だが、零仔の身体の中心に刻まれた大きな傷痕は、水着を着れば丸わかりになってしまう。
ハッキリ言えば、この傷が刻まれた身体は醜い。
この傷があるという理由で、零仔は水着を着た事が一度もなかった。
かなりクラスと打ち解けて来たとはいえ、あの事件以来祖父と祖母にも見せなかった傷を、クラスメイトに見せる勇気などある筈もなかった。
「…私は、大丈夫。二人で回ってきて」
「いいのですか?折角ですのに…」
「私、肌を見せるのちょっと、恥ずかしくて…」
「まあ、苦手ならしゃーないよ。じゃヤオモモと回ってくるから、時間になったら集合しよっか」
「うん」
嘘をつくのがこんなにも心苦しいと思うのは初めてだった。
それくらいには、このクラスに心を赦している。
(それでも、言えるはずないわ)
肌を綺麗だと言ってくれた。
でも、こんな身体見せられるはずもない。
きっと、息を呑むはずだ。彼女達はこの傷のある身体も受け入れてくれるのは分かっている。
それでも、零仔にそんな勇気がなかった。
過去を曝け出す勇気なんて。
きっと、無理だ。
***
八百万達と別れて暫く経った。
零仔は現在ショッピングモールの中でも人通りの少ない場所にいた。人の多い場所は苦手だった。

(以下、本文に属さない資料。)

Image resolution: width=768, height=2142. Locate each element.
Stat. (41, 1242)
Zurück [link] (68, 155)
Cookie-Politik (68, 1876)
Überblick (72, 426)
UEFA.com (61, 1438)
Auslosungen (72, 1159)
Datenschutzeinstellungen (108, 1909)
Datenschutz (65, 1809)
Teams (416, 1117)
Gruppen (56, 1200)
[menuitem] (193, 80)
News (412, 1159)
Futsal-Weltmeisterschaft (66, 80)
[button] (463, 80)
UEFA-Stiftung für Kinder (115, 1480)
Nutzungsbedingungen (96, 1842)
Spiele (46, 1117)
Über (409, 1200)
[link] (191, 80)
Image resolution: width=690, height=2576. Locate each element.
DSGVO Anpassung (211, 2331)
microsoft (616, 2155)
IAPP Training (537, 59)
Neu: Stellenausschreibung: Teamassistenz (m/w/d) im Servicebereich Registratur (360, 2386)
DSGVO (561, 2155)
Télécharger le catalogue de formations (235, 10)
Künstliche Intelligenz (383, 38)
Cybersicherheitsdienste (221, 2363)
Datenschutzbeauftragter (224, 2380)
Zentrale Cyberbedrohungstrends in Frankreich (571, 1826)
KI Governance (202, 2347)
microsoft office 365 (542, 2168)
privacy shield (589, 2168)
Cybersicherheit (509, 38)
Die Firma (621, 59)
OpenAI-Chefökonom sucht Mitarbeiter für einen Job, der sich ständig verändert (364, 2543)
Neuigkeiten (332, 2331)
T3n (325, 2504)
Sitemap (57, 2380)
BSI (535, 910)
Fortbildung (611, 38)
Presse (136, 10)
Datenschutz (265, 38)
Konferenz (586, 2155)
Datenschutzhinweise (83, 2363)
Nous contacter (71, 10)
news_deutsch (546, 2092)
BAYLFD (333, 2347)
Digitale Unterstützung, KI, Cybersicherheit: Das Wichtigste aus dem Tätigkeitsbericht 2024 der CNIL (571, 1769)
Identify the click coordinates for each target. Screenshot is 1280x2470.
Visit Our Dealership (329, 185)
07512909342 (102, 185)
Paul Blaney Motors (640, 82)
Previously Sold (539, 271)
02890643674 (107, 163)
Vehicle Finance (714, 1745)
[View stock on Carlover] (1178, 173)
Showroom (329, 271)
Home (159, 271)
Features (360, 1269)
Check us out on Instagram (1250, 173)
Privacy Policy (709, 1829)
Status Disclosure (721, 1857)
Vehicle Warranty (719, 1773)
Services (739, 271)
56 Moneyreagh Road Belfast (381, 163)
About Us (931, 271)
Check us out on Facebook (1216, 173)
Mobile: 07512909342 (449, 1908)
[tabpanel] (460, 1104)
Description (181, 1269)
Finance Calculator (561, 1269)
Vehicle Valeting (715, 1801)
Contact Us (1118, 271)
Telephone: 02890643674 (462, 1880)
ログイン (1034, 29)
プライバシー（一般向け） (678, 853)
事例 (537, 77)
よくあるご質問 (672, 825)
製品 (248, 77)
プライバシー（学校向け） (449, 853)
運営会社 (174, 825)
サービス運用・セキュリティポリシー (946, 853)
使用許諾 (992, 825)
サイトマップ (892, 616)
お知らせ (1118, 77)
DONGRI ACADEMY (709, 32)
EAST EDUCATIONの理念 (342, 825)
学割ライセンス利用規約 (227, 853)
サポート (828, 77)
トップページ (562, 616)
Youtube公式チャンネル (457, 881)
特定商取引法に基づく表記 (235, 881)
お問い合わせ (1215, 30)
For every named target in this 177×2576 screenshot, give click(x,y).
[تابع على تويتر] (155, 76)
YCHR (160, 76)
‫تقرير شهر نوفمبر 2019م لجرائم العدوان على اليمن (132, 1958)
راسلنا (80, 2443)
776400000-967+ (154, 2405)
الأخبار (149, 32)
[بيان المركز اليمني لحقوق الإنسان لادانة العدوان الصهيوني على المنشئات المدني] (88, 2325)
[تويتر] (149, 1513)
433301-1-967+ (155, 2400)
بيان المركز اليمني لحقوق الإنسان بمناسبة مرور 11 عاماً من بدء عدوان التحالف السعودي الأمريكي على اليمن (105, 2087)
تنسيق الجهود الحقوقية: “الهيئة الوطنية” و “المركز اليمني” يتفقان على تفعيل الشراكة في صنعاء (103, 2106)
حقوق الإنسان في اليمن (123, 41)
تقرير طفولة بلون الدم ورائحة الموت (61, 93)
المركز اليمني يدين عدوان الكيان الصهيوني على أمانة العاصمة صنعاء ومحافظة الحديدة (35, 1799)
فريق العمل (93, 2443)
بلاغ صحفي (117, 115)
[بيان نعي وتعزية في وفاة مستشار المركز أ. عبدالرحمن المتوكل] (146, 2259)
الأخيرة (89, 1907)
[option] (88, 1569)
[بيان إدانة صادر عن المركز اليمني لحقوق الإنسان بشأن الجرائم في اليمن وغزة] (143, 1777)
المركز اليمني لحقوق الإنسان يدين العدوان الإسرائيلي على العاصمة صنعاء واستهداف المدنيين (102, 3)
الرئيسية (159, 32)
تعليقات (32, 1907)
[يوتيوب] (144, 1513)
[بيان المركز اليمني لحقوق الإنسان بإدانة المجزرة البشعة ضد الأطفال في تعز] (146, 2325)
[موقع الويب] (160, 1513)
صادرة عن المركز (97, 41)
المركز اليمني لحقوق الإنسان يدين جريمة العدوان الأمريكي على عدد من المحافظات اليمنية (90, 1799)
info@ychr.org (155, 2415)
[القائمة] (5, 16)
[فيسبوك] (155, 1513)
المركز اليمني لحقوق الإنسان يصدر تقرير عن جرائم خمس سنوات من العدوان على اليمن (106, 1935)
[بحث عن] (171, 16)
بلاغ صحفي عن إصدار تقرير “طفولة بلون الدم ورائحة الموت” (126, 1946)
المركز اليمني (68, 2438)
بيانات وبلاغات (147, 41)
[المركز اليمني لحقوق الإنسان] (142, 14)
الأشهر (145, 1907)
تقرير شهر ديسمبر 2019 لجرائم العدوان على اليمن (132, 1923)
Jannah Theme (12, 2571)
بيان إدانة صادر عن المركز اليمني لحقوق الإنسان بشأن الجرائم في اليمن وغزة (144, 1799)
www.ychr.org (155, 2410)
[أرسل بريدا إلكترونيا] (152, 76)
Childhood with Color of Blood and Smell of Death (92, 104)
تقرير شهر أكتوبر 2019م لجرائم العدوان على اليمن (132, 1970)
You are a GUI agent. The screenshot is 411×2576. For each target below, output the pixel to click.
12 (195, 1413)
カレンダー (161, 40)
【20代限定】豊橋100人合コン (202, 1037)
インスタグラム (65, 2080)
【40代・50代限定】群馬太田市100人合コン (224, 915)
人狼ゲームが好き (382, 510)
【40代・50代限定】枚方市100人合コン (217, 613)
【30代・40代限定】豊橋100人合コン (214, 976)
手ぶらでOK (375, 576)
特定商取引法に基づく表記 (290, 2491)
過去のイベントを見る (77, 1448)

だがなんとなく広間の方が騒がしい気がして何かショーでもやっているのだろうかと気になっていると、耳郎からLINEの通知が来た。
『緑谷が敵連合に遭遇した。すぐに集まって』
「……え?」
敵連合?
なぜこんな所に?
この騒ぎはそれが原因か?
よく聞けば警察の誘導の声が聞こえる。
胸騒ぎがする。
この場から早く離れ、耳郎達と合流を―――
「ああ、やっと…見つけた」
その時、聞いた事のある声が背後からした。
その声を聞いた瞬間、腹の底を刃で撫ぜられるような底冷えのする恐怖を感じた。
この恐怖を知っている。
振り返るなと脳内が警告を発している。
だが、ここで逃げれば何をしでかすか分かったものではない。
恐る恐る、この胸に巣食う恐怖が表情に出ぬように気を引き締めて、意を決して振り返る。
黒いフードを被ってはいるが、そこから除く白い髪、ひび割れた唇、隈が色濃く刻まれた目。
その容貌を、覚えている。
「死柄木……弔…………」
「お前に会いに来た。……栂野零仔」
悪夢がそこにいる。
そう思わせるほどに、奴は純然たる邪悪だった。